Problem requirements: Every record must be output verbatim in the reply.

----- Input

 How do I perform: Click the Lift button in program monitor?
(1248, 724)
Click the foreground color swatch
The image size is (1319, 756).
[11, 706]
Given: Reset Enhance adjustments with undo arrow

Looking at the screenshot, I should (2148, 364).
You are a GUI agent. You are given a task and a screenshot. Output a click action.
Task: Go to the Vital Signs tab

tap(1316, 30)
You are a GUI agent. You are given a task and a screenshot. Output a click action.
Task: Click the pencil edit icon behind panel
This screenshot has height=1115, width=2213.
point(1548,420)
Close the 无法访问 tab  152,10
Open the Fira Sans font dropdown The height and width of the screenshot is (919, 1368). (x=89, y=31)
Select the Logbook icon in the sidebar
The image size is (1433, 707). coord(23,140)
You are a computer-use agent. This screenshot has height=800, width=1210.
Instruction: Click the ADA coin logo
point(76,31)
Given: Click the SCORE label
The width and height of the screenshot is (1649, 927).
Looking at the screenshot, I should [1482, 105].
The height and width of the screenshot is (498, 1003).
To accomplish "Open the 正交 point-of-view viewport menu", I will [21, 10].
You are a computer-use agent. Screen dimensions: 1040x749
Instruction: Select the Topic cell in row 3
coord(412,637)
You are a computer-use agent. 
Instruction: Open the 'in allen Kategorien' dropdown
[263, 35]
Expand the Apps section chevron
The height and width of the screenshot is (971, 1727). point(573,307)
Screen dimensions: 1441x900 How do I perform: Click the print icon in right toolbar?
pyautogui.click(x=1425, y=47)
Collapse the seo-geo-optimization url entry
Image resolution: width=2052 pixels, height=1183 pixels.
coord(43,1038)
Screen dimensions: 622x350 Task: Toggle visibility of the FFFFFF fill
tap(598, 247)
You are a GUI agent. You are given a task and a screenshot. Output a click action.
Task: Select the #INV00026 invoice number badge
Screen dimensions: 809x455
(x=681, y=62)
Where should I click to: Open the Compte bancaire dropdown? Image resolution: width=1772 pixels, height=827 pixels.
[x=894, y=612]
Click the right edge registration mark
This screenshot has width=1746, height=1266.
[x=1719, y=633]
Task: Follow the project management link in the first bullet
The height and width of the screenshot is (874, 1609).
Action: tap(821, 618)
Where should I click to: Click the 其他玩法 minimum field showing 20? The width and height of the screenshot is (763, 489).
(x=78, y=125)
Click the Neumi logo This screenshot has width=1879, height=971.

----------

Answer to the problem:
 How do I perform: Click the Lift button in program monitor?
(1248, 724)
Click the foreground color swatch
The image size is (1319, 756).
[11, 706]
Given: Reset Enhance adjustments with undo arrow

Looking at the screenshot, I should (2148, 364).
You are a GUI agent. You are given a task and a screenshot. Output a click action.
Task: Go to the Vital Signs tab

tap(1316, 30)
You are a GUI agent. You are given a task and a screenshot. Output a click action.
Task: Click the pencil edit icon behind panel
This screenshot has height=1115, width=2213.
point(1548,420)
Close the 无法访问 tab  152,10
Open the Fira Sans font dropdown The height and width of the screenshot is (919, 1368). (x=89, y=31)
Select the Logbook icon in the sidebar
The image size is (1433, 707). coord(23,140)
You are a computer-use agent. This screenshot has height=800, width=1210.
Instruction: Click the ADA coin logo
point(76,31)
Given: Click the SCORE label
The width and height of the screenshot is (1649, 927).
Looking at the screenshot, I should [1482, 105].
The height and width of the screenshot is (498, 1003).
To accomplish "Open the 正交 point-of-view viewport menu", I will [21, 10].
You are a computer-use agent. Screen dimensions: 1040x749
Instruction: Select the Topic cell in row 3
coord(412,637)
You are a computer-use agent. 
Instruction: Open the 'in allen Kategorien' dropdown
[263, 35]
Expand the Apps section chevron
The height and width of the screenshot is (971, 1727). point(573,307)
Screen dimensions: 1441x900 How do I perform: Click the print icon in right toolbar?
pyautogui.click(x=1425, y=47)
Collapse the seo-geo-optimization url entry
Image resolution: width=2052 pixels, height=1183 pixels.
coord(43,1038)
Screen dimensions: 622x350 Task: Toggle visibility of the FFFFFF fill
tap(598, 247)
You are a GUI agent. You are given a task and a screenshot. Output a click action.
Task: Select the #INV00026 invoice number badge
Screen dimensions: 809x455
(x=681, y=62)
Where should I click to: Open the Compte bancaire dropdown? Image resolution: width=1772 pixels, height=827 pixels.
[x=894, y=612]
Click the right edge registration mark
This screenshot has width=1746, height=1266.
[x=1719, y=633]
Task: Follow the project management link in the first bullet
The height and width of the screenshot is (874, 1609).
Action: tap(821, 618)
Where should I click to: Click the 其他玩法 minimum field showing 20? The width and height of the screenshot is (763, 489).
(x=78, y=125)
Click the Neumi logo This screenshot has width=1879, height=971.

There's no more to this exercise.